Skaggs School of Pharmacy and Pharmaceutical Sciences, University of California San Diego, 9500 Gilman Drive, La Jolla, CA, 92093-0751, USA.
J Comput Aided Mol Des. 2021 Jan;35(1):95-104. doi: 10.1007/s10822-020-00350-w. Epub 2020 Oct 10.
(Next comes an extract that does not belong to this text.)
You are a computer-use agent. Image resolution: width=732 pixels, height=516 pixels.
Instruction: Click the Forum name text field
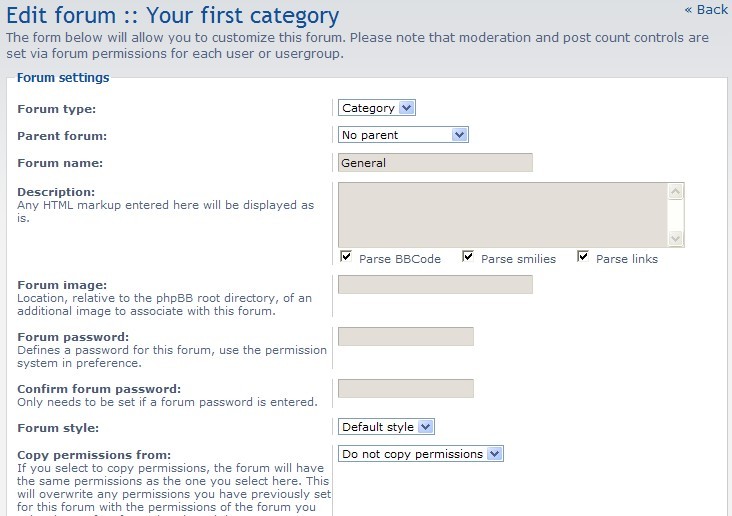pos(435,162)
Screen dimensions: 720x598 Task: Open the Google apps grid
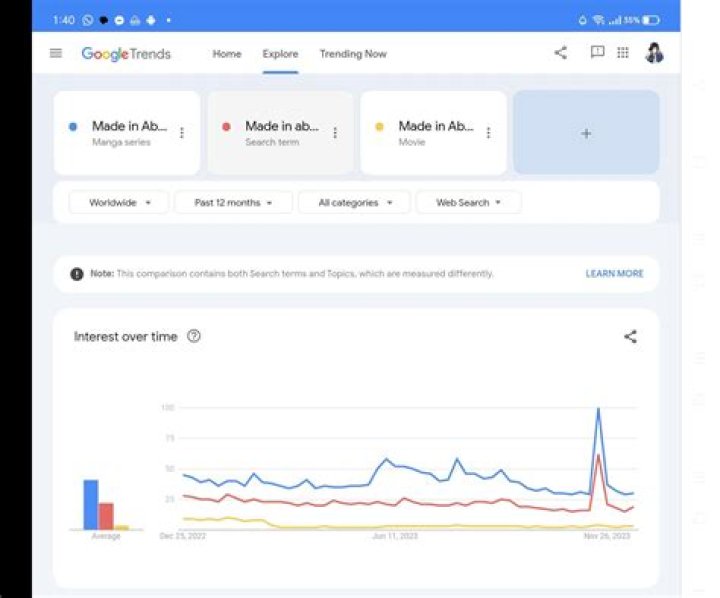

We investigate the binding of native β-cyclodextrin (β-CD) and eight novel β-CD derivatives with two different guest compounds, using isothermal calorimetry and 2D NOESY NMR. In all cases, the stoichiometry is 1:1 and binding is exothermic. Overall, modifications at the 3' position of β-CD, which is at the secondary face, weaken binding by several kJ/mol relative to native β-CD, while modifications at the 6' position (primary face) maintain or somewhat reduce the binding affinity. The variations in binding enthalpy are larger than the variations in binding free energy, so entropy-enthalpy compensation is observed. Characterization of the bound conformations with NOESY NMR shows that the polar groups of the guests may be situated at either face, depending on the host molecule, and, in some cases, both orientations are populated. The present results were used in the SAMPL7 blinded prediction challenge whose results are detailed in the same special issue of JCAMD.
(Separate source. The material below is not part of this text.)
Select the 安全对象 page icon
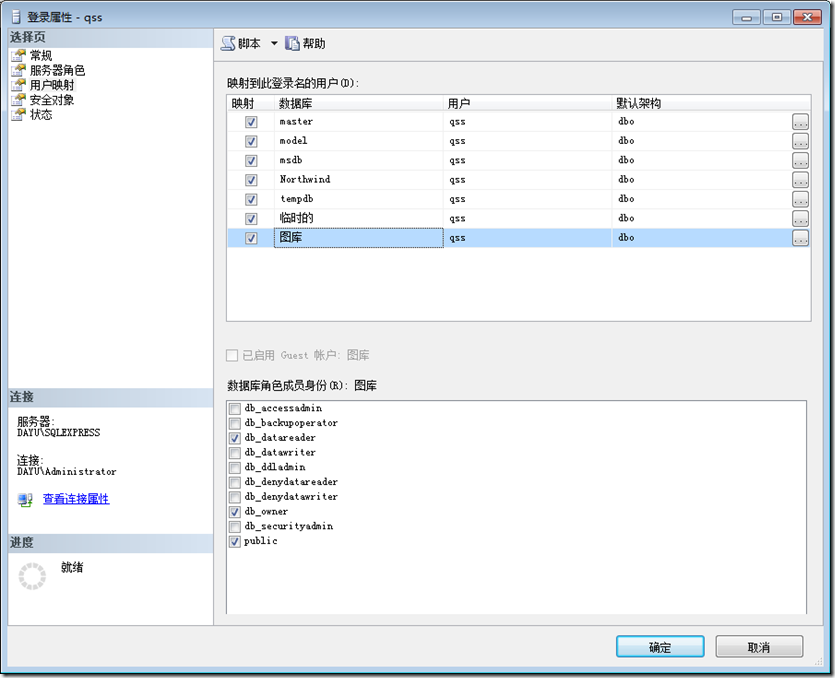Image resolution: width=835 pixels, height=678 pixels. (x=17, y=100)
我们使用等温量热法和二维 NOESY NMR 研究了天然β-环糊精(β-CD)和 8 种新型β-CD 衍生物与两种不同客体化合物的结合。在所有情况下,化学计量比均为 1:1,且结合是放热的。总体而言,β-CD 上位于二级面的 3'位的修饰相对于天然β-CD 使结合减弱了几个 kJ/mol,而 6'位(一级面)的修饰则保持或略微降低了结合亲和力。结合焓的变化大于结合自由能的变化,因此观察到熵-焓补偿。通过 NOESY NMR 对结合构象进行表征表明,根据主体分子的不同,客体的极性基团可能位于任一面上,在某些情况下,两种取向都存在。本研究结果被用于 SAMPL7 盲测预测挑战,其结果在同一期 JCAMD 特刊中详细介绍。